[Opening Supplied entries section]
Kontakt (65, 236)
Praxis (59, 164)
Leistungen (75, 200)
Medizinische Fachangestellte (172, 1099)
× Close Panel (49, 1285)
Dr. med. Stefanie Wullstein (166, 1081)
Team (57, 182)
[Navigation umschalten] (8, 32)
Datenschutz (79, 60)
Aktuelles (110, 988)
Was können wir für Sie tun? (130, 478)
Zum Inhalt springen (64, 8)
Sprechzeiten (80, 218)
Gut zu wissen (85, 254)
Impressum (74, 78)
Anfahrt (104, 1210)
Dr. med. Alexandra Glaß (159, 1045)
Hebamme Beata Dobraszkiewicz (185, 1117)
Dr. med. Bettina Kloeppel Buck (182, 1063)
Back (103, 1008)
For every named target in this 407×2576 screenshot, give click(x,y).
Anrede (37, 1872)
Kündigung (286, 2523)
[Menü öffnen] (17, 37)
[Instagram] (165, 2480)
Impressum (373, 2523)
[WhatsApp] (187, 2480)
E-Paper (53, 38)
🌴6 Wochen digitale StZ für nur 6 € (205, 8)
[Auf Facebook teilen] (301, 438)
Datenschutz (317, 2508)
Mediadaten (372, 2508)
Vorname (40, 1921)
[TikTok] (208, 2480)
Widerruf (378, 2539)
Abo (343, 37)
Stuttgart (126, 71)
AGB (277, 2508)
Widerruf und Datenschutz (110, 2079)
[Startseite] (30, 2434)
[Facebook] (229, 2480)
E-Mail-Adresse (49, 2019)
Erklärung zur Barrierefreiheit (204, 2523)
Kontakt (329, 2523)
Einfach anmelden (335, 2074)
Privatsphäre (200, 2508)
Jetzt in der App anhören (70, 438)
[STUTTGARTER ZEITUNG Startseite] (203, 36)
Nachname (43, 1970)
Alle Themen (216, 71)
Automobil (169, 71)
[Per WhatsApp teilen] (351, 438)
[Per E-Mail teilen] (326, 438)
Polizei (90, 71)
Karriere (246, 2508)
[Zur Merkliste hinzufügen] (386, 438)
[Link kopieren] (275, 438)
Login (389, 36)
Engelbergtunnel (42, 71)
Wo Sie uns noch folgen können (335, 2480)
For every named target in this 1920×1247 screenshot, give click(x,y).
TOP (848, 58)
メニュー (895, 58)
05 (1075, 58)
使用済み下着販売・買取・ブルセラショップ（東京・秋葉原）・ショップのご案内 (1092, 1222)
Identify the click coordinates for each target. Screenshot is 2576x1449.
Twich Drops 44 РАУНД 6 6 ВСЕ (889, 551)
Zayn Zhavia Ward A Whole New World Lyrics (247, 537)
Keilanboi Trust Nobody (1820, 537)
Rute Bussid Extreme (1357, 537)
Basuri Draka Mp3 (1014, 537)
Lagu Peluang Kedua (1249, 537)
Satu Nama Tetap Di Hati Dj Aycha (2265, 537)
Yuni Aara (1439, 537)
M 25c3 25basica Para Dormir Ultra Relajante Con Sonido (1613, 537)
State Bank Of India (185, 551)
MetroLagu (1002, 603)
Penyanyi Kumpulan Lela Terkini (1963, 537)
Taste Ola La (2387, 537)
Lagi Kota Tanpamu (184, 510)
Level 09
[Closing Supplied entries section]
**Instructions to follow**
Only the lines from the start of the material through the line containing "Aktuelles (110, 988)" belong in the answer, each copied exactly.

**Answer section**
Kontakt (65, 236)
Praxis (59, 164)
Leistungen (75, 200)
Medizinische Fachangestellte (172, 1099)
× Close Panel (49, 1285)
Dr. med. Stefanie Wullstein (166, 1081)
Team (57, 182)
[Navigation umschalten] (8, 32)
Datenschutz (79, 60)
Aktuelles (110, 988)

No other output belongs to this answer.